Israel’s enduring occupation of the West Bank and Gaza has also shifted the conversation on the left, which increasingly views Zionism itself as being essential to understanding the Arab-Israeli conflict, and the war on Gaza as a logical conclusion of Zionism. The failure of the peace process to produce an independent Palestinian state, alongside perpetually expanding Israeli settlements on Palestinian land, became proof for many observers that subsequent Israeli governments were never serious about those negotiations.

Israelis and Palestinians, especially those younger than 35, are less likely to support two states. A majority of Middle East scholars, according to a 2023 poll, don’t think a Palestinian state is possible. The breakdown of a process toward a Palestinian state has also come as Palestinian, Israeli and international human rights groups have documented what they have found to be increasingly repressive apartheid policies in the occupied territories, which challenge the very notion that Israel is a democracy.

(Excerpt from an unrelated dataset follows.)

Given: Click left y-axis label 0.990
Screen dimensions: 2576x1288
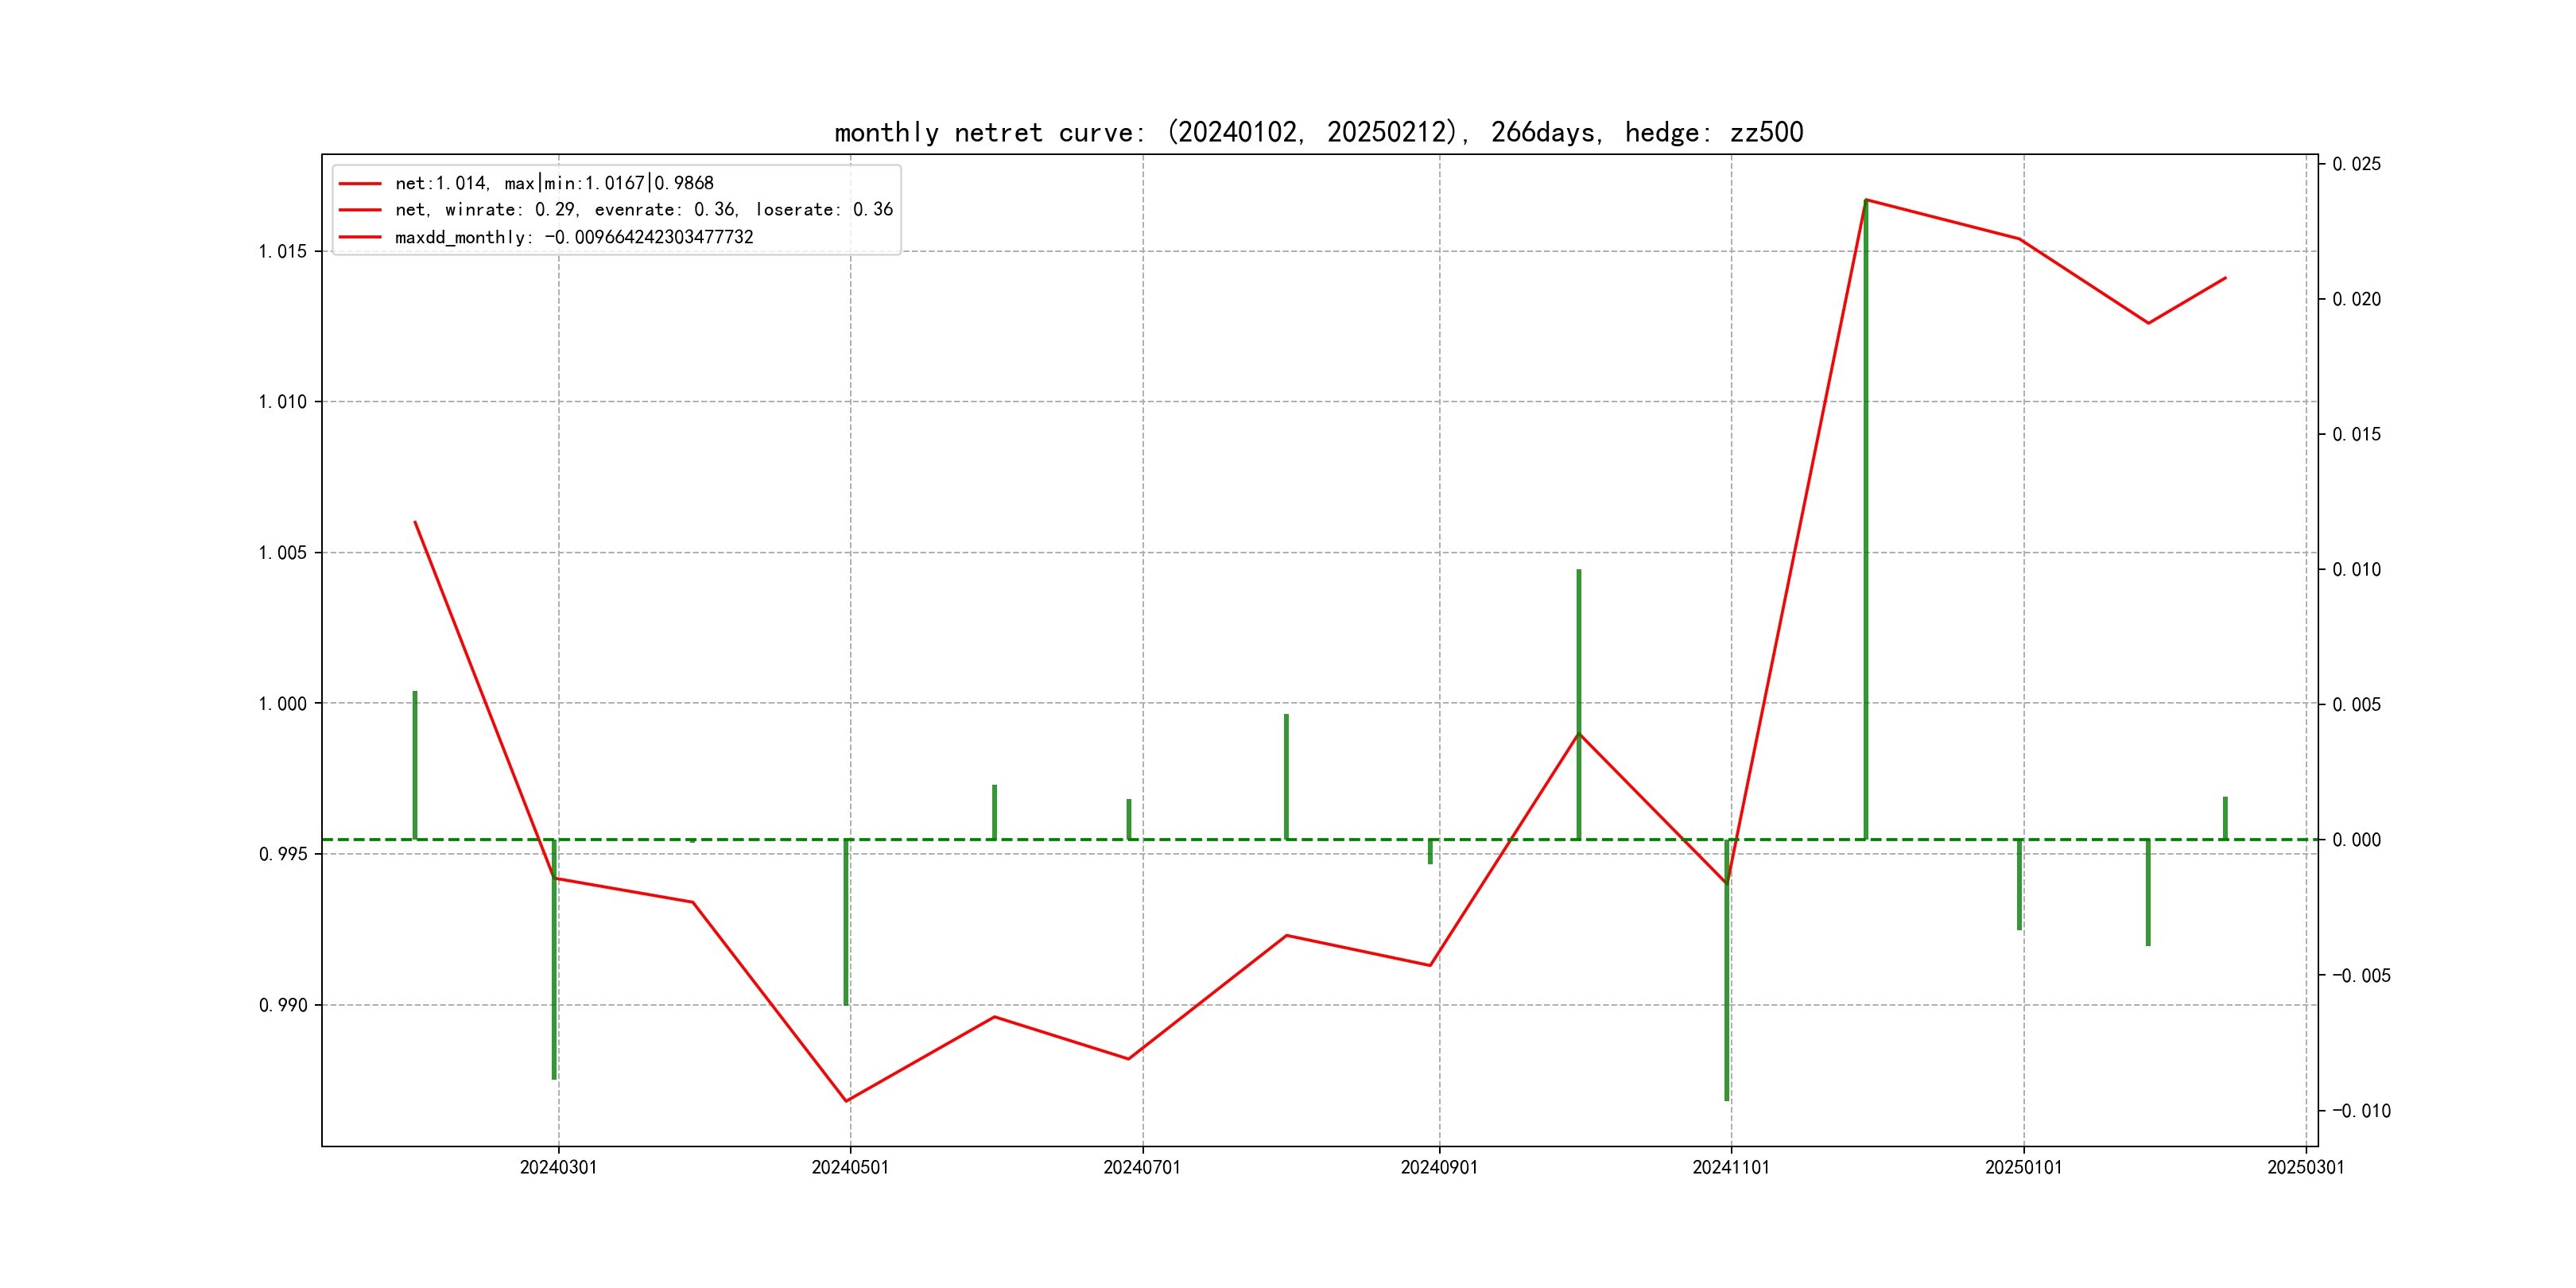Looking at the screenshot, I should pyautogui.click(x=283, y=1005).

Though only a small portion of Jewish Americans see Zionism as “privileging Jewish rights over non-Jewish rights in Israel”, Palestinians, including citizens of Israel, live a very different reality. This has put liberal Zionists in America in a tenuous position. Under ever more extreme right-wing Israeli governments, the long-simmering tensions between a Jewish and a democratic state have come to a boiling point. “The painful truth is that the project to which liberal Zionists like myself have devoted ourselves for decades – a state for Palestinians separated from a state for Jews – has failed,” Peter Beinart wrote in 2020. “It is time for liberal Zionists to abandon the goal of Jewish–Palestinian separation and embrace the goal of Jewish–Palestinian equality.”

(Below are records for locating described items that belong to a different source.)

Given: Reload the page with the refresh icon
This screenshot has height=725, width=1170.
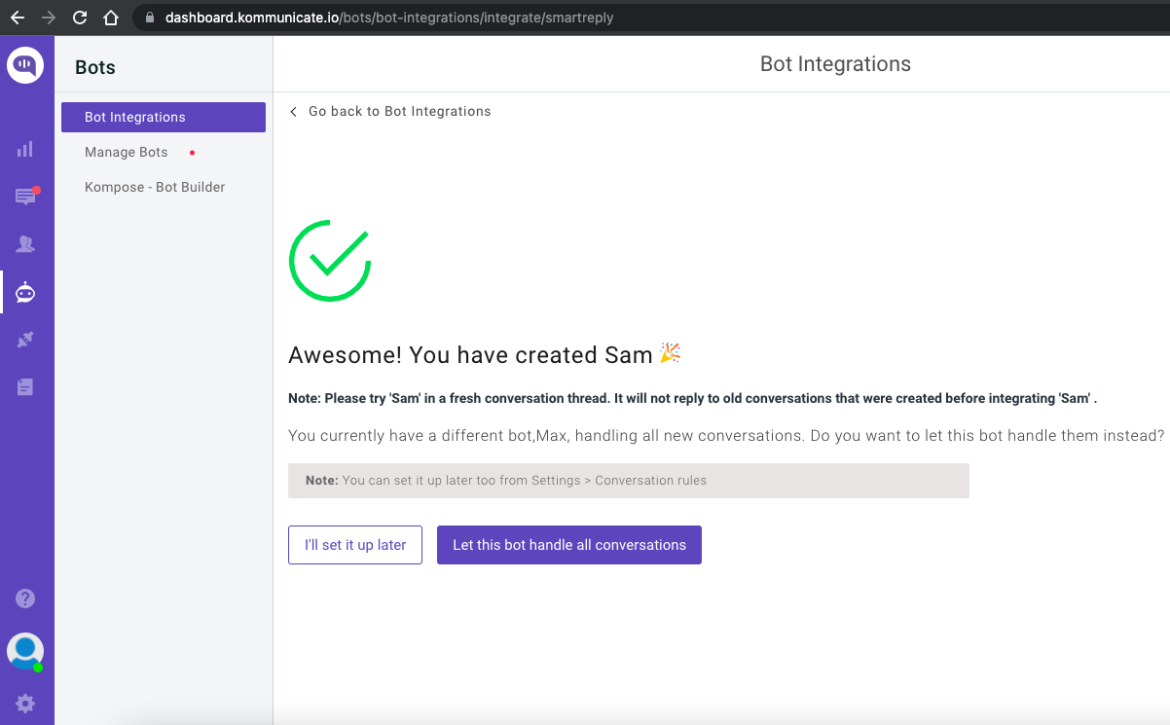Looking at the screenshot, I should coord(78,16).
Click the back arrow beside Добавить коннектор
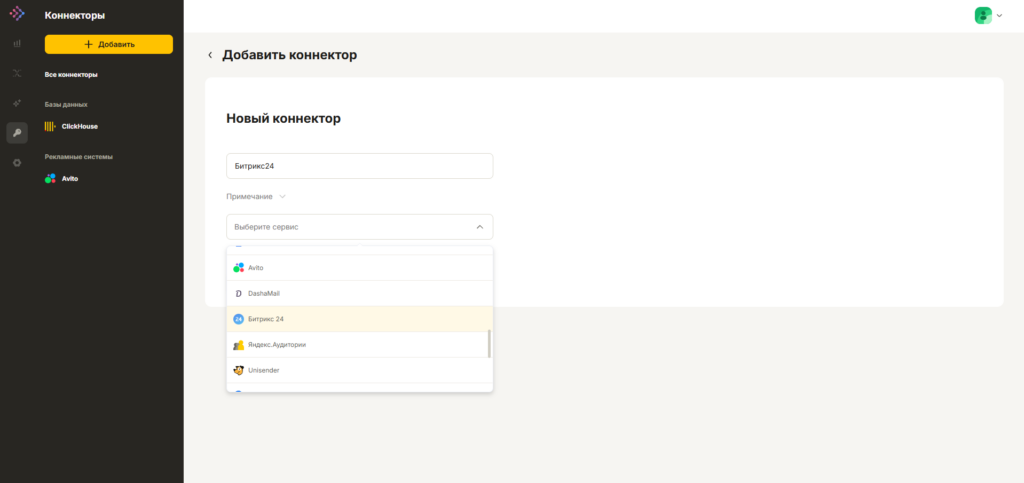This screenshot has width=1024, height=483. click(x=210, y=55)
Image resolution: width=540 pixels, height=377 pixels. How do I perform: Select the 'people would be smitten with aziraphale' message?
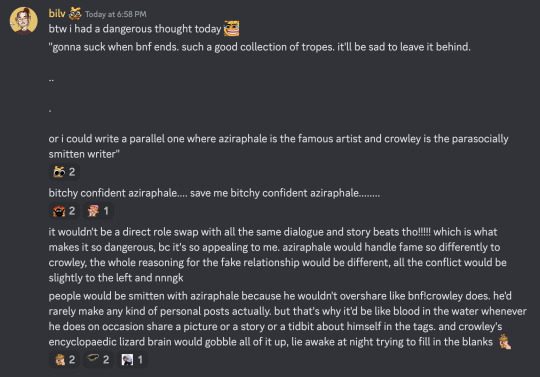(x=288, y=319)
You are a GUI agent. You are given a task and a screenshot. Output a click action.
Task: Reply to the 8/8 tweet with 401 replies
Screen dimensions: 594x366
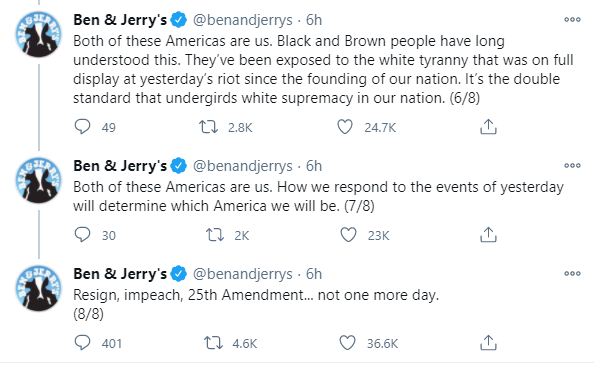click(82, 343)
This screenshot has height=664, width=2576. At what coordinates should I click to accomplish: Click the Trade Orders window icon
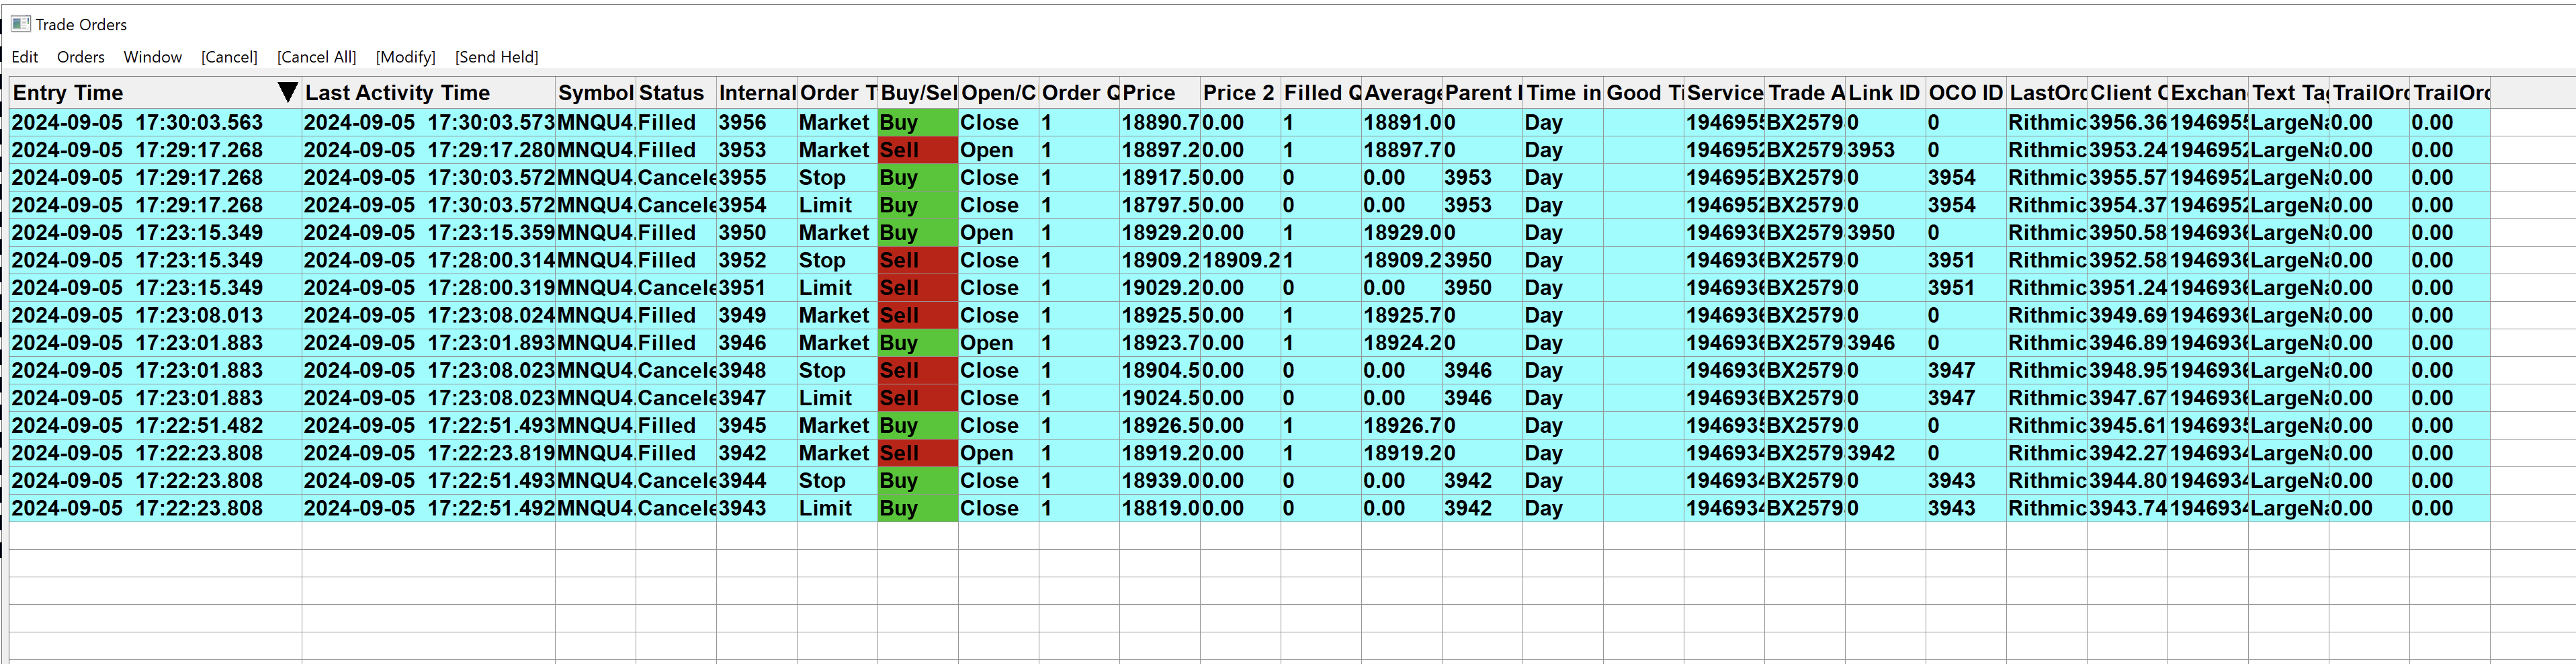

But Palestinian scholars say the Zionism that the protest movement has put at the center is simply the state of Israel’s overt ideology, which asserts the dominance of Jews over the land. “Zionism as practiced is not an abstraction,” Makdisi said. “It happened in the land of Palestine. It happened at the expense – and it’s happening at the expense – of the Palestinian people.” At Harvard University’s protest encampment in Cambridge, Massachusetts, sophomore Violet Barron said that she defers to her Palestinian classmates and peers in thinking through these complex issues. “It took watching the scale of devastation in Gaza to understand what a staunch belief in Zionism can justify,” she said.
 
“The painful truth is that the project to which liberal Zionists like myself have devoted ourselves for decades – a state for Palestinians separated from a state for Jews – has failed,” Peter Beinart wrote in 2020. “It is time for liberal Zionists to abandon the goal of Jewish–Palestinian separation and embrace the goal of Jewish–Palestinian equality.”

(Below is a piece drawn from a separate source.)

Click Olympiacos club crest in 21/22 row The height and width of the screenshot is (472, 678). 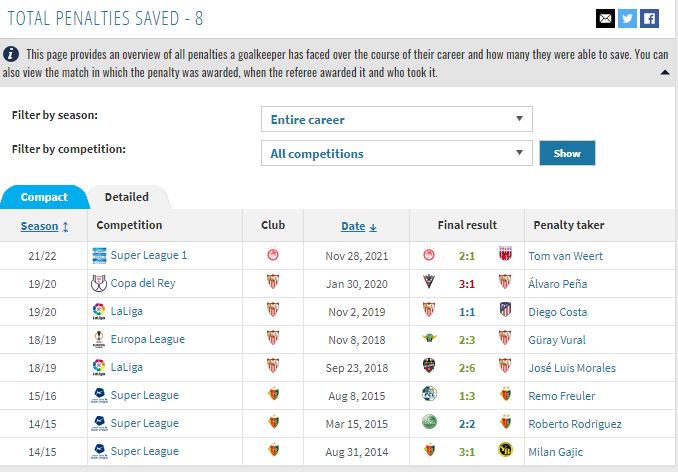point(273,255)
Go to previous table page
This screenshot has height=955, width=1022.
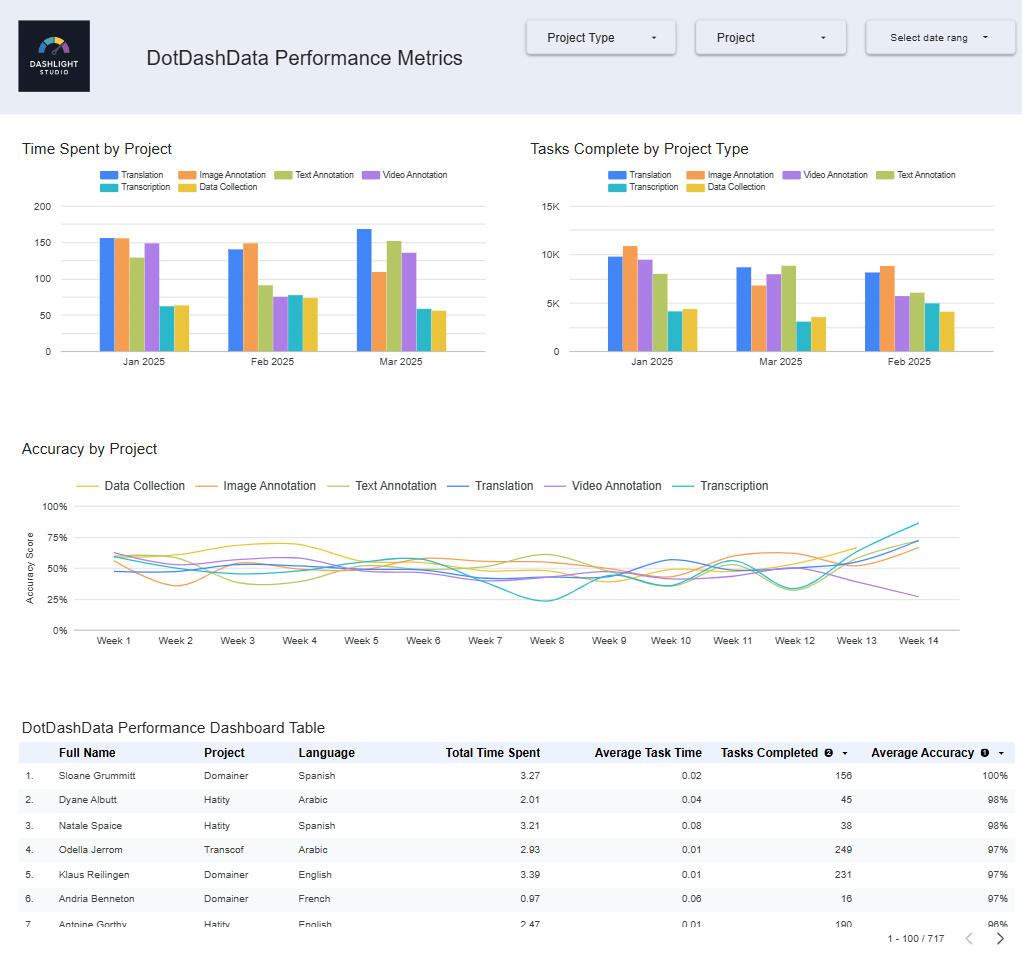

Now that's a genuinely radical idea - both sides want a 'land from the river to the sea', so why not propose a power-sharing framework for Jew and Arab alike to share their country together...

A mad idea, right?
 
Now that's a genuinely radical idea - both sides want a 'land from the river to the sea', so why not propose a power-sharing framework for Jew and Arab alike to share their country together...

A mad idea, right?

Israel already does that with it's resident 1.5 million arabs.